New Hampshire sorts the broadband haves from the have nots
- TAGS:American Reinvestment and Recovery Act, broadband, high speed internet, rural broadband
- IT TOPICS:Government & Regulation, Internet, LAN/WAN/Broadband/Wireless
Last January a consortium of government and nonprofit organizations in the State of New Hampshire launched the The New Hampshire Broadband Mapping and Planning Program, a $1.2 million, five-year project funded by the American Reinvestment and Recovery Act with a mission to map out who has broadband and who does not in the state. No doubt the state agencies stepped in after the telcos declined to act.
Within the last two weeks the NH Broadband Mapping Program received another $4.3 million ARRA grant to continue mapping, as well as to support other actiivies related to broadband expansion and to provide technical assistance to those seeking service, project coordinator Michael Blair said yesterday. The total amount expended adds up to about $11 for every household in the state (based on 2000 Census of 474,606 NH households).

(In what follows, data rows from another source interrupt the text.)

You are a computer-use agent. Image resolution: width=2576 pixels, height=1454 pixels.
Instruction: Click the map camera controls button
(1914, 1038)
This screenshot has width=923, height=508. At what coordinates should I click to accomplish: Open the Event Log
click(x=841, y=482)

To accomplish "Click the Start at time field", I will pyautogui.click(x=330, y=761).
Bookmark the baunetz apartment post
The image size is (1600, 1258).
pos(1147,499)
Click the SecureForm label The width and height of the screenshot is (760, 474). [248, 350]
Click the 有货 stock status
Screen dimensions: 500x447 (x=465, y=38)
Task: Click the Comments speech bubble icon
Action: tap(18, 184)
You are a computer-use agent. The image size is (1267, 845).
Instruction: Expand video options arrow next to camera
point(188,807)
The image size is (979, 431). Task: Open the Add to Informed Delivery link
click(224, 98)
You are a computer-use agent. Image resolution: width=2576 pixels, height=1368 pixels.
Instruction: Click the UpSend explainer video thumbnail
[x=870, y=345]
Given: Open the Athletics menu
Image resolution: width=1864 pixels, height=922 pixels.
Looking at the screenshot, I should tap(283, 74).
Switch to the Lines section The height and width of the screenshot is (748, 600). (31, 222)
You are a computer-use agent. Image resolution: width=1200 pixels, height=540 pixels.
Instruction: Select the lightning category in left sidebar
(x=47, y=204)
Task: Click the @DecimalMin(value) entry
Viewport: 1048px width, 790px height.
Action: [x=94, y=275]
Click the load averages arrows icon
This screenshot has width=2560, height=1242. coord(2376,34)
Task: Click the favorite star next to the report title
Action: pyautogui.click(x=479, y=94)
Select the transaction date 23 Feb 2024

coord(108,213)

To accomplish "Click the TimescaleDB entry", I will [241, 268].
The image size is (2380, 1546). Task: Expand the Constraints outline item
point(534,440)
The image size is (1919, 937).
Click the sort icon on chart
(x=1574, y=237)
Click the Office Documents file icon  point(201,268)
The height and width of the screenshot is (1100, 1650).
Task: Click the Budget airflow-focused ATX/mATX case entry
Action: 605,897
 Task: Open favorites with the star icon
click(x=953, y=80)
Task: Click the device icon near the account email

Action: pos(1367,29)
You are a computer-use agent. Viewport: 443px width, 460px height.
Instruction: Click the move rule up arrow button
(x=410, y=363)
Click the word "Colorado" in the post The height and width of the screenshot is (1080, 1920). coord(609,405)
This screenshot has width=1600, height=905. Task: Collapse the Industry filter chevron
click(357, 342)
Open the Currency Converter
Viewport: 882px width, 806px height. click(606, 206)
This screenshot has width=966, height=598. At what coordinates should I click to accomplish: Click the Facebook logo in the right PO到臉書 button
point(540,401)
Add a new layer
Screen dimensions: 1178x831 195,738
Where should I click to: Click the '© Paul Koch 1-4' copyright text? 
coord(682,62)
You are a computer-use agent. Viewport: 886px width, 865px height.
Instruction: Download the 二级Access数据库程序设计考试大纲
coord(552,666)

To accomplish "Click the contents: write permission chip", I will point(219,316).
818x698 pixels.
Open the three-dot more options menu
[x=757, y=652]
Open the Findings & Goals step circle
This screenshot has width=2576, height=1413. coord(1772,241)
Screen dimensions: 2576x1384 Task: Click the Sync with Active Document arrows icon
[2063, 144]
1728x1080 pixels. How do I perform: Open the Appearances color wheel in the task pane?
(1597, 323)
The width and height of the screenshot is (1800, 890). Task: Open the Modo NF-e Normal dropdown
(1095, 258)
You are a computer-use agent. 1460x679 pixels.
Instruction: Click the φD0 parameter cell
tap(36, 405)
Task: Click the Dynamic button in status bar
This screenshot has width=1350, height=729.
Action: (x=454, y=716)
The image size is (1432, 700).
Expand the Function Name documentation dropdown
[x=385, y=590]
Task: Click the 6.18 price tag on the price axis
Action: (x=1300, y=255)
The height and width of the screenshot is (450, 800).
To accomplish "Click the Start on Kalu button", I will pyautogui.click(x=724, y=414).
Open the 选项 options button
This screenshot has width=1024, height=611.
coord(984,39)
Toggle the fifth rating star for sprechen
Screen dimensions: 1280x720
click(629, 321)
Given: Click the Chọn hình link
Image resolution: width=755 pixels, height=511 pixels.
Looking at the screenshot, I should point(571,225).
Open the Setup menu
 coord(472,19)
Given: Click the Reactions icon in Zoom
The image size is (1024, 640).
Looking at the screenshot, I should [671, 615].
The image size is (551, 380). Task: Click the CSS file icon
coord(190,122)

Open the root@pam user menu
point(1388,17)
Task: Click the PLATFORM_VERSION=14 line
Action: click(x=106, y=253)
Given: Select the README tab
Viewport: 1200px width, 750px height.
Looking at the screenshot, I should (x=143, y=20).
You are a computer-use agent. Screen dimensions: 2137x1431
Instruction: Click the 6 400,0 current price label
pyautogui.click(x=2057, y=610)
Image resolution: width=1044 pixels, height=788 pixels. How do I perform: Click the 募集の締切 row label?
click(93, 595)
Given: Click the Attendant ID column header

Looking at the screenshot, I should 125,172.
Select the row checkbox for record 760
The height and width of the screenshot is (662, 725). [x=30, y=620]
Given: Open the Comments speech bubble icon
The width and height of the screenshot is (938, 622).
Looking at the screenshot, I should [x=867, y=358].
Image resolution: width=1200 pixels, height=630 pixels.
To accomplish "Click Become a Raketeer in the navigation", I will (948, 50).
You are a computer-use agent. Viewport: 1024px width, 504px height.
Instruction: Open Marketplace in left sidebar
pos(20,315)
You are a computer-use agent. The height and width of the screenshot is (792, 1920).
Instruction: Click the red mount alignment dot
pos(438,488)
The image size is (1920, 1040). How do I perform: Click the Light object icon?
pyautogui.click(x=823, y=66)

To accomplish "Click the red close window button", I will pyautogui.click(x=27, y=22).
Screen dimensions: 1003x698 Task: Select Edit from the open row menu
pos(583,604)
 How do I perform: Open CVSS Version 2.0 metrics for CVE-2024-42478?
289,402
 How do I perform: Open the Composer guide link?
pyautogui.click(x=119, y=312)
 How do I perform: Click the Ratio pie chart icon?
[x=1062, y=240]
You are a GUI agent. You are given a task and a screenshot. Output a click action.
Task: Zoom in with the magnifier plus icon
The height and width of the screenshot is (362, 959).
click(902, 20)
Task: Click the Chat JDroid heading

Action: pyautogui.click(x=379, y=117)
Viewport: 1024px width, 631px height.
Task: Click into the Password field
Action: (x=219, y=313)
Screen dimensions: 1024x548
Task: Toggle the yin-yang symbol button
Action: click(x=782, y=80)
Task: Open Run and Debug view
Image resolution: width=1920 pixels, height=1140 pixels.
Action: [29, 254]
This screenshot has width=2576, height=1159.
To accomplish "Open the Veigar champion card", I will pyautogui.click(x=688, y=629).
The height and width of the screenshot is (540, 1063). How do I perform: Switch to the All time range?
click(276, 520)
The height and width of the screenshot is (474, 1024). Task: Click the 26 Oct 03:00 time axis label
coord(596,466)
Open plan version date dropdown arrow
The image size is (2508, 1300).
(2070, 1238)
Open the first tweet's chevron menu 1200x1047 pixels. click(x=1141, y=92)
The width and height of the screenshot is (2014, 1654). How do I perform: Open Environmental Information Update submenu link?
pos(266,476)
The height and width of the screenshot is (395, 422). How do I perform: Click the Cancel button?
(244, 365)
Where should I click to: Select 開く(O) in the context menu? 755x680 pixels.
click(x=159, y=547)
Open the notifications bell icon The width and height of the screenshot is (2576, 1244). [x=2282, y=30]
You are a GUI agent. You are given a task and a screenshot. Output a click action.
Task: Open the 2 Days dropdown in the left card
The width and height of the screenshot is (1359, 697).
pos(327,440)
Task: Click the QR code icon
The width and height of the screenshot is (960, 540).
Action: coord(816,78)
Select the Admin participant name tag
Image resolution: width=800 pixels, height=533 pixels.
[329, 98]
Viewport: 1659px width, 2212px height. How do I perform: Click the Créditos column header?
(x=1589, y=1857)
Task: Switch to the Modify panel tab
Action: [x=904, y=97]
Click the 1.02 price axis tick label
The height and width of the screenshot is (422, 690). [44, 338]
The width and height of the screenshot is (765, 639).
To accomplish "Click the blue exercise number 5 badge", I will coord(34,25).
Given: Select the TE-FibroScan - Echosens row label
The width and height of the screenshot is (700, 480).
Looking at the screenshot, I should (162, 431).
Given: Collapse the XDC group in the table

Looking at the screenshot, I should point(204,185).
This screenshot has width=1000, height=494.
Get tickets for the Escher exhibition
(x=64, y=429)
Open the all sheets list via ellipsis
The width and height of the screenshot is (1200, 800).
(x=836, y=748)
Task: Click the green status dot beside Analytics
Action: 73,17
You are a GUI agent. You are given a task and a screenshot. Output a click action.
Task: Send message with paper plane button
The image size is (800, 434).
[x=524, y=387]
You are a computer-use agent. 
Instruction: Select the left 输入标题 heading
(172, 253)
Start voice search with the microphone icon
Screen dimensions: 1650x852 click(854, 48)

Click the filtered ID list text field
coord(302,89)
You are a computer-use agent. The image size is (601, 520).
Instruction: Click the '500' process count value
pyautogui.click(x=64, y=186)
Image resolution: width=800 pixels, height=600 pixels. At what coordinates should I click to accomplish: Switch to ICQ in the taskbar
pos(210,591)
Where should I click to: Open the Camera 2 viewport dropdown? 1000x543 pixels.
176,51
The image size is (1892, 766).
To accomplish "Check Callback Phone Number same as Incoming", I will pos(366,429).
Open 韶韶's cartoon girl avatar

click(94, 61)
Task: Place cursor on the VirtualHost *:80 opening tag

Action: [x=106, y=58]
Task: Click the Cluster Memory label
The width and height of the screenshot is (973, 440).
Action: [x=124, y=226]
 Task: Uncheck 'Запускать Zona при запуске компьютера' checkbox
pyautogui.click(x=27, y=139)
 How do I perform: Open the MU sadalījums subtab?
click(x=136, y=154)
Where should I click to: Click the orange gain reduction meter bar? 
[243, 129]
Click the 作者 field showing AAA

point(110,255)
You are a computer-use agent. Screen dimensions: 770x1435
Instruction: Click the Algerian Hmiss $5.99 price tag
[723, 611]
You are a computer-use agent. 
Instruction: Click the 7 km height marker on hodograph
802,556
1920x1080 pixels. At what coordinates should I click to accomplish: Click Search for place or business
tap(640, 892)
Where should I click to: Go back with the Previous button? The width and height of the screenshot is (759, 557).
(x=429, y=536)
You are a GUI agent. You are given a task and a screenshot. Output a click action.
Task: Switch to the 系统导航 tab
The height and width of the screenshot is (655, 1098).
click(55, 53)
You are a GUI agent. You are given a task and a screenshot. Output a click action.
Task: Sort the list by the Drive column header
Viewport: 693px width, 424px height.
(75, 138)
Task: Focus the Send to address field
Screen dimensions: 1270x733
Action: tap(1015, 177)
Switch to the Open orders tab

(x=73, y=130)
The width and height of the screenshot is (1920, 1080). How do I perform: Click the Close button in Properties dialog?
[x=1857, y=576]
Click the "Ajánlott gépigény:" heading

An official announcement of the award from the NHBMPP is forthcoming, he said.
So why does the state need to map out broadband penetration? Because, according to Blair, telecommunications companies don't publicize where they do and don't have service. "We don't know where the gaps are," Blair was quoted as saying to The Keene Sentinel recently.
I other words, the state of New Hampshire needs to do a street-by-street, house-by-house survey of who has broadband because the ISPs - the telephone and cable monopolies - can't provide that information.
So I asked Blair about this. He says the data from the state's 70 ISPs ranges greatly in quality. "What we've seen is along road segments it will show a road in a rural community as having service along an entire road when in fact only a portion of the road can get service." Some folks, he says, may be "an arm's length away," a frustrating experience that my neighbor, Kim Rossey can attest to. After a runaround with the cable provider he ended up having to lease a T-1 line in order to be able to run his freelance programing business from his home.
To overcome this data quality dilemma, the project team is also buying up data from third parties that have ISP-related information, and it is surveying businesses and residences to see if they actually have broadband access.
But the project is looking at more than just who has - and does not have - broadband. They also want to know the actual performance NH residents and businesses are getting, and they've provided a broadband test page on their Web site where residents can log the actual (versus advertised) performance. If my own experience with broadband from Comcast is any indicator, the state of "high speed" broadband in New Hampshire is not great.
My "up to 6 Mbps" broadband connection regularly performs at about 4.5 Mbps on the downlink and a miserable .5 Mbps uplink speed (The advertised maximum is 6 Mbps down and 1 Mbps up). For this Comcast charges $45.95 per month ($59.95 if you don't buy its phone or television services as part of a bundle). An upgraded connection (A maximum of 8 Mbps down/2 Mbps up) is available for an extra $10 per month.
By New Hampshire standards I'm lucky to have broadband at all - the Mapping Project defines broadband as a minimum of 768Kbps downstream and 200Kbps upstream - but by global standards that's not fast - and its certainly not cheap.
Once the data has been gathered, however, it's unclear what the state can do about it. Verizon left New Hampshire after selling a neglected telecom infrastucture to FairPoint Communications at an overinflated price. FairPoint, now in bankruptcy due to its own financial miscaculations on the deal and subsequent mismangement of the transition, has few resources at hand to expand even its poky (3Mbps max), basic DSL service at a robust rate.
Meanwhile, the cable companies have little incentive to expand coverage, nor to provide faster, truly high-speed Internet when doing so would just encourage more customers to bypass their lucrative cable television monopolies to watch television programming. It's just not profitable.
Surveys are a fine way to describe the scope of the problem.However, without either incentives for ISPs to build out rural infrstructures - or regulations that force them to do so - nothing will change.